On one hand, it doesn’t hurt to write with no thoughts toward budget, and be free.
On the other hand, it’s good to learn/practice/get used to creating practical, budget driven material for yourself and/or for others.
Look to the heart of your stories, at their core can the characters and conflict work in surroundings that cost little money as well as surroundings that cost a lot of money?
Big expensive productions are often the telling of small well crafted stories, and deep elaborate stories are often the telling of small well crafted productions.
(Shakespeare can be done in a park and a comic book can be done in Imax.)
If you feel your stories suffer for lack of full realization when translated to low budget, then maybe do some practical budget writing for now, and some more ambitious budget writing for later.
Sometimes the creative quandary that presents itself is the storm before the calm, or the cart before the horse, or a way to realize that no matter how high or low the kite is flying, we still hold the same simple string.
Maybe when you create something out of this period you will know why it came to pass, and then again maybe you won't, but the only way to find out for sure is to just keep writing no matter what.
-Thanks-
Papertwinproductions
08-04-2010, 03:42 PM
Nailed it, Buddy.
Can't say anymore than that.
ussinners
08-04-2010, 04:16 PM
Write them now. Because rewriting can take years and years. No one ever shoots a first draft, or rarely sells a first draft. So, if you start now, by the time you have money or are ready to try and shop a script, you'll have one or two scripts you feel are done.

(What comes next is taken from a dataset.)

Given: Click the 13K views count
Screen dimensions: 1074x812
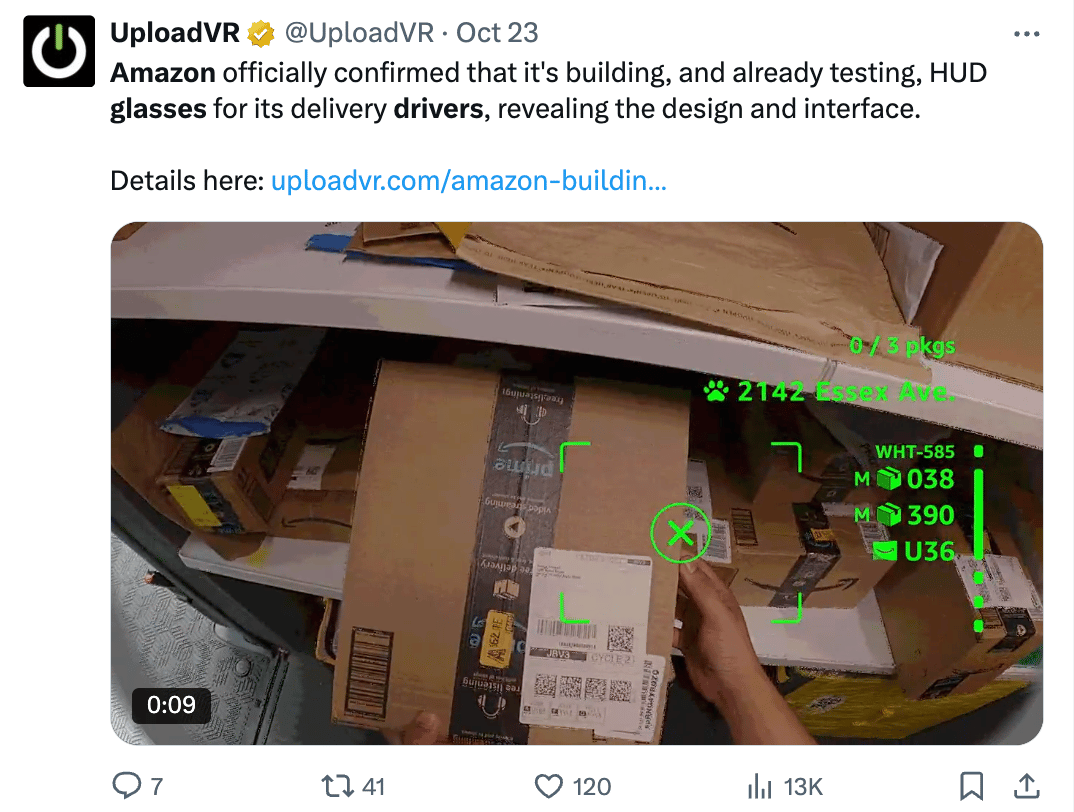Looking at the screenshot, I should point(803,787).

Also, if you want to shoot your own picture; write with that in mind. Think about where you can shoot, how many actors you can get and write around what you have and not what you need.
Zensteve
08-04-2010, 04:22 PM
I'm also not at an age where I could
That's probably one of the worst cop-outs for not trying that I've ever heard. http://zenweasel.com/images/smilies/smiley_colbert.gif
I don't want to write them until I'm ready to actually shoot them.
Good scripts get worked on time & time again, 'til they shine.
How are you going to plan pre-production of any kind, if you don't have a script?
wcmartell
08-06-2010, 06:43 AM
Just write them. Writing is rewriting - so what you write today may not even be ready to shoot for years. You catch up with it later.
Write while the idea is hot.
- Bill
santadale
08-06-2010, 11:08 AM
The best advice I could give is to just write them. Sometimes it does take years. 5 years ago I dusted off two scripts that I wrote as a teenager many years ago and finally fleshed them out. They were originally very short. Now they are much longer and better.
So just write. Get those ideas down on paper before they go away.